Text segment
Closed melissalinkert closed 6 years ago
Could I propose another way for your consideration. Using Sub-IFDs to store low-res pyramid levels would require no changes to OME-TIFF schema, keep images fully backward compatible and allow supporting software to access pyramids. In libbioimage I've chosen the Photoshop sub-ifd approach as the default one and so far it has been working great.
Yes, use of the SubIFD tag could be considered (also suggested in https://github.com/openmicroscopy/bioformats/pull/2747#issuecomment-278966356) instead of point (1) in the OME-TIFF section. This still requires a specification change, and points (2), (3) and part of (4) above may still be relevant in either case.
Coming a bit late to the discussion. Thanks @dimin for your comments and the Sub-IFD suggestion. We completely agree that backwards compatibility should be considered as a requirement for this proposal.

What you will do
Please translate this sentence from the OME-TIFF pyramid thread into Spanish: "We completely agree that backwards compatibility should be considered as a requirement for this proposal." The lines that come next are taken from a different source than the thread.

Dataset content

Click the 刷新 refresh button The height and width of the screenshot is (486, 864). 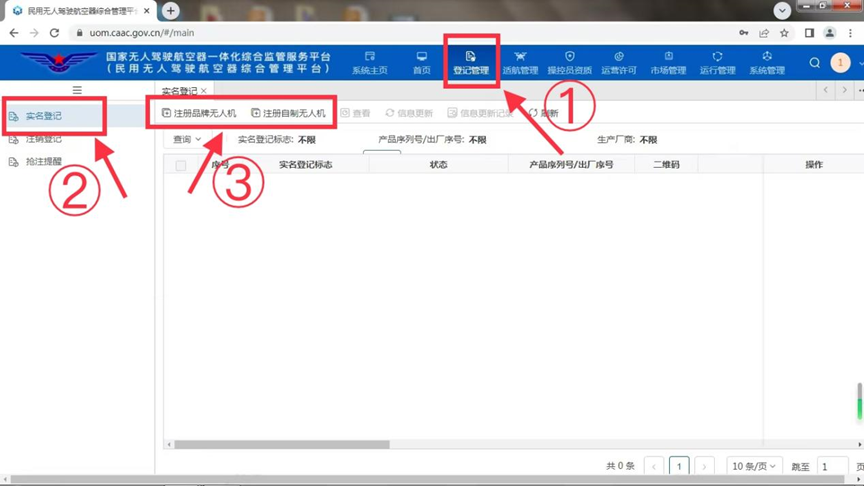pos(544,113)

Output for this task
Estamos completamente de acuerdo en que la compatibilidad con versiones anteriores debe considerarse un requisito para esta propuesta.